Иван Толстой: Свои дни знаменитый любовник и искатель приключений Джакомо Казанова окончил библиотекарем во дворце на территории сегодняшней Чехии. Со мной в студии мой коллега, директор Русской службы Радио Свобода Андрей Шарай, с которым мы беседуем о знаменитом венецианце. Андрей, в преддверии 300-летия со дня рождения Казановы вы написали о нем большое эссе. Число книг о Казанове достаточно велико, не книжный шкаф, но значительное число полок. Что нового вы хотели внести в эту тему? Каков ваш персональный ракурс?
Андрей Шарый: У меня, Иван, два замечания в качестве ответа на этот вопрос. Первый – я вовсе не специалист по Казанове. Книжка "Чешские романы", над которой я сейчас тружусь, посвящена личной жизни, романам - в духовном и душевном смысле - разных знаменитых людей, которые жили в Чехии или связаны с историей Чехии, на фоне их творческих и политических биографий. Это и Карел Чапек, и Марина Цветаева, и Франц Фердинанд, и Франц Кафка, и Юлиус Фучик, и другие яркие персонажи. В их числе и Казанова, который, будучи итальянцем, дюжину лет прожил на склоне своих лет на севере тогдашней Богемии.
Его жизнь есть миф в первую очередь
А второй пункт таков: меня давно интересовала как читателя фигура Казановы, в частности, явное смещение в последние пару десятилетий фокуса внимания в рассказах о знаменитом ловеласе. Я это связываю в том числе и с глобальными тенденциями, смещением в сторону консерватизма и традиционных семейных ценностей. От представления о Казанове и мифе о Казанове (а его жизнь есть миф в первую очередь) как только о гениальном и изобретательном любовнике, он всегда в этом списке через запятую с Дон Жуаном, - в сторону краха его представлений о жизни, в сторону изучения старости Казановы.
Рассказ о старом Казанове открыл в конце в начале 1990-х годов фильм Эдуарда Ньермана «Возвращение Казановы», Казанову играл там Аллен Делон, стареющий уже красавец. И я еще тогда, 30 лет назад, заметил этот фильм, мне показалось такое прочтение сюжета (это киноадаптация пьесы Артура Шницлера) новым поворотом в истории Казановы.
Трейлер фильма Le retour de Casanova (франц.)
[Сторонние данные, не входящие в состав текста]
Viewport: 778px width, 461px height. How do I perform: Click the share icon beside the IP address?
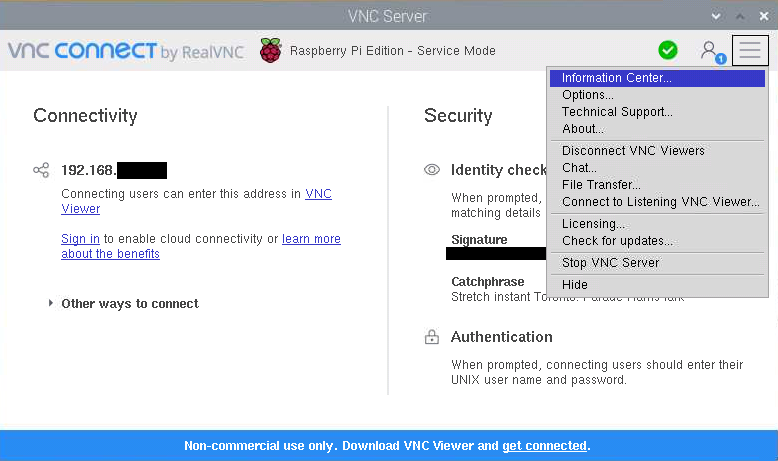[41, 170]
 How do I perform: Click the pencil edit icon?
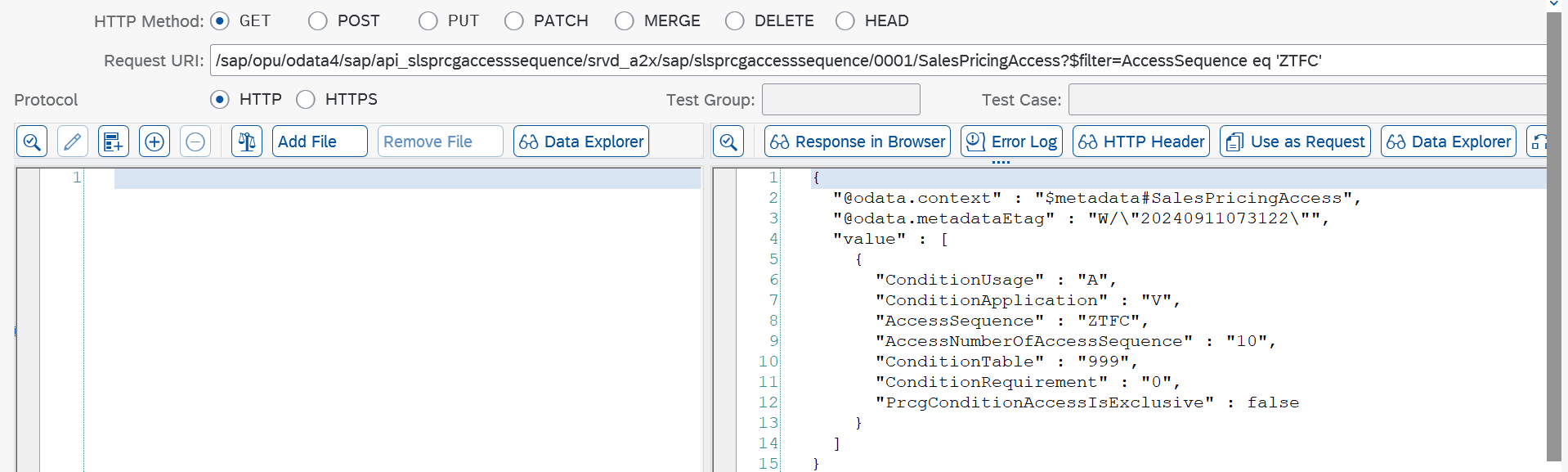[72, 142]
Главный источник информации для массовой публики о знаменитых людях теперь - голливудские блокбастеры, и в фильмах последних десятилетий Казанова в таких фильмах не только, а иногда и не столько великий любовник, но человек, на склоне лет вспоминающий прожитую жизнь и часто если не кающийся в своих прегрешениях, то подводящий их неутешительные итоги. Ну а здесь, в чешских землях, Казанова любовными историями и не прославился. Его чешское время - ретроспекция, переосмысление жизни.
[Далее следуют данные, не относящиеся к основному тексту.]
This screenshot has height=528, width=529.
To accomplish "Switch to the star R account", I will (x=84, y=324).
Иван Толстой: А что он, собственно, делал здесь? Почему он попал сюда? И к кому?
Андрей Шарый: Венецианец Казанова в воспоминаниях «История моей жизни» разделил свою жизнь на три периода, как на три отделения спектакля. Первый - отъезд из Лондона после путешествий по Европе в 1763 году, затем окончательное изгнание из Венеции в 1783 году. Последнее, самое скучное отделение, которое заставляло читателя зевать и скучать, как считал сам Казанова - жизнь в маленьком северобогемском городке Духцов, а немецкой традиции Дукс. Казанова тогда случайно попал в Богемию, северную австрийскую провинцию. Он следовал проездом, в поисках нового покровителя, поскольку его прежний работодатель, кардинал Себастьян Фоскарини, посланник папского престола в Вене, скончался, и ему больше не нужен был ни библиотекарь, ни личный секретарь.
Казанова был не только замечательным любовником, но и глобтроттером, путешественником
Казанова, как известно, был не только замечательным любовником, но и глобтроттером, путешественником. Он побывал не менее чем в пятидесяти европейских городах, по тем временам это совершенно невероятный аппетит к путешествиям. Казанову в этих поездках интересовала прежде всего возможность заработать деньги и увлечь кого-то каким-то своим предприятием. Он успешно занимался выпуском государственных облигаций в Голландии, он увлек французский двор идеей государственной лотереи. За этим же он ездил в Россию, но не смог убедить Екатерину II заняться тем же самым. Он колесил по миру, искал возможность заработка, играл в карты, писал музыку, писал книги, использовал все свои умения, которых было довольно много. Он был человеком эпохи Ренессанса, хотя, может быть, ни в одном из поприщ, кроме любовного, не сверкал прямо-таки звездой первой величины.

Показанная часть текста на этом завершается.